PMID: 6456700, UI: 82022454
The following study is intriguing to me because of the use of iron and gold for staining the cells of pretibial myxedema.  I may be completely wrong but I'm wondering if the fact that these cells take up iron and gold indicates that these minerals are deficient in pretibial myxedema and may be important in correcting the condition.
Thyroid 1996 Feb;6(1):41-5

Is Graves' dermopathy a generalized disorder?

Peacey SR, Flemming L, Messenger A, Weetman AP

University Department of Medicine, Clinical Sciences Centre, Northern General Hospital, Sheffield, UK.

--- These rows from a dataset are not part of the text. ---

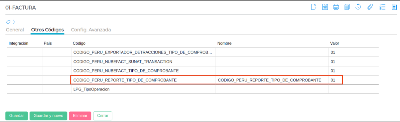Expand the chevron next to the tag icon
This screenshot has width=400, height=122.
pos(14,22)
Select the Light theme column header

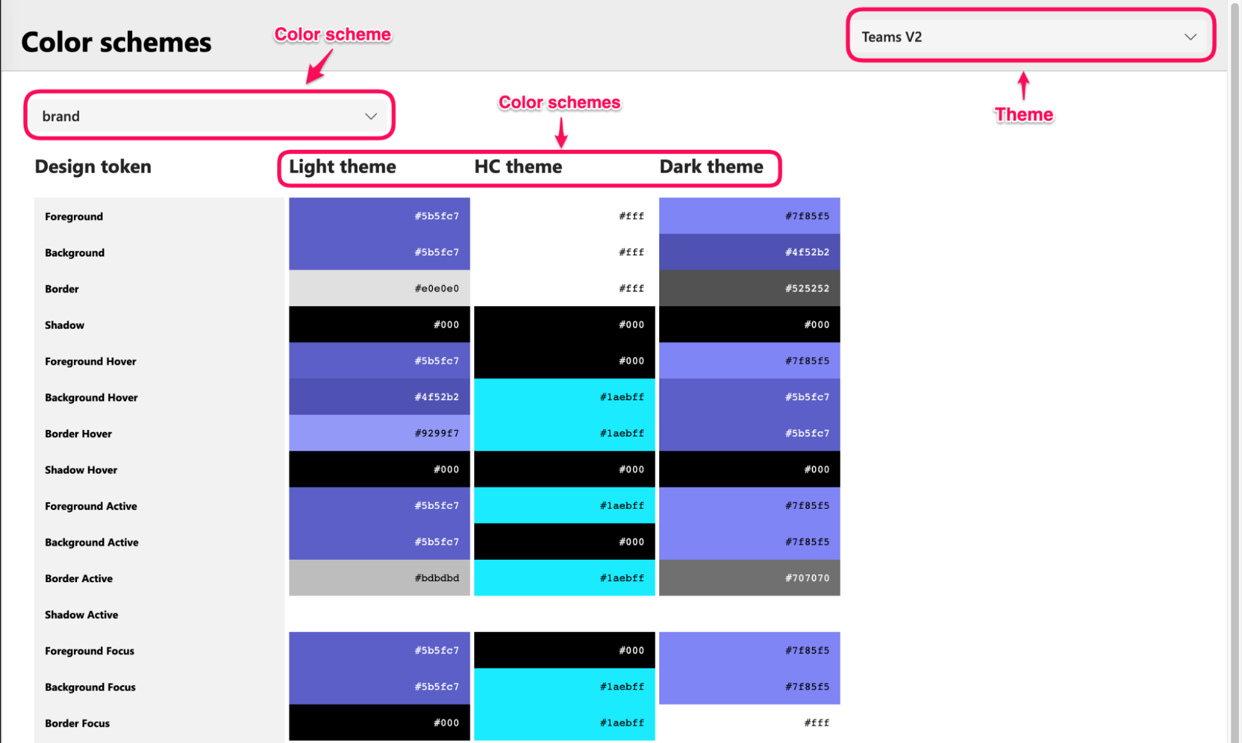(x=342, y=166)
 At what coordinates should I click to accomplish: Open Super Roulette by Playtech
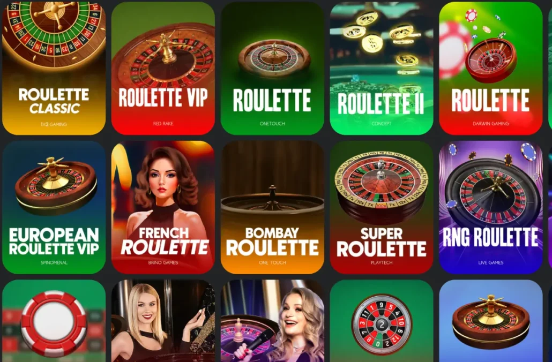tap(381, 207)
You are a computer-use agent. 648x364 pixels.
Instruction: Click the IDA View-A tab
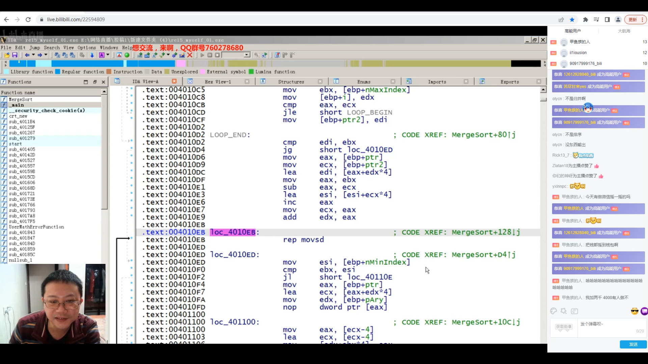145,82

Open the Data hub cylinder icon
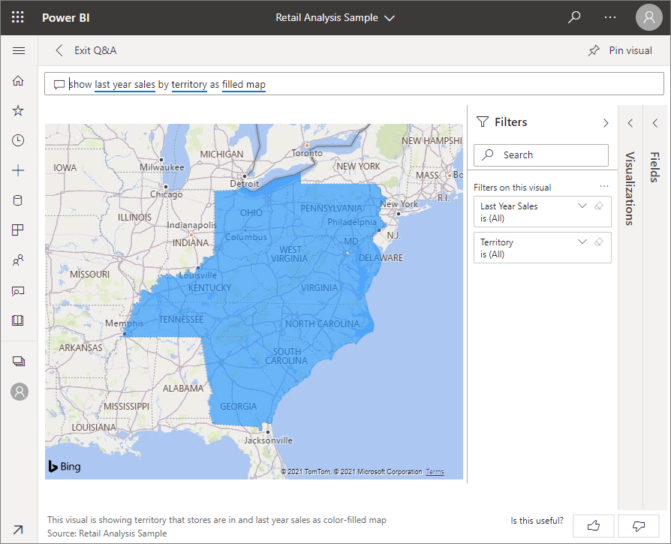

The pathogenesis of the extrathyroidal manifestations of Graves' disease-ophthalmopathy and pretibial myxedema (Graves' dermopathy)-involves fibroblast activation and increased mucin (glycosaminoglycan) production. It is nuclear why fibroblasts are activated at these sites and evidence for site-specific and generalized fibroblast activation is conflicting. One previous report has demonstrated an increase in glycosaminoglycan deposition in the forearm skin of patients with Graves' disease but without pretibial myxedema. We have sought to confirm the existence of subclinical dermopathy in the forearm tissue from patients with untreated (UG) and treated (TG) Graves' disease and compared the histological changes with normal controls (C), treated toxic nodular goiter (MNG) and Graves' dermopathy specimens (PTM), using stains for mucin, elastin, glycosaminoglycans (GAGs), and HLA-DR molecules. Four of 4 PTM specimens stained positive for mucin, with varying sparse, fragmented, or dense elastin fibers. Four of 5 PTM specimens stained heavily for GAGs using colloidal iron and 2 of 5 stained heavily using colloidal gold. None of the patients in groups UG, TG, MNG, or the controls, showed mucin deposition or elastin changes. Mild staining with colloidal gold for GAGs was seen in 1 each of the UG, the TG, and MNG groups, and 4 of 8 controls. Heavy staining with colloidal iron for GAGs was seen in 1 TG patient and 1 control, while moderate staining was found in several TG, UG, and controls. In 2 of 4 PTM specimens the monoclonal antibody CR3/43 (against HLA-DR) stained frequent dermal fibroblast-like cells and in 2 a lymphocytic infiltrate was seen. Only 1 of 8 UG patients had multiple CR3/43 staining cells present in the dermis: 3 of 8 TG and 1 of 8 controls had a few CR3/43 stained cells. Overall we found no evidence of dermal mucin deposition in the forearms of 16 patients with Graves' disease and a similar GAG distribution to normal controls. HLA-DR expression by fibroblast-like cells in the dermis suggests activation of these cells in the dermis of the PTM specimens, but no evidence of widespread fibroblast activation was found in the forearms of patients with Graves' disease.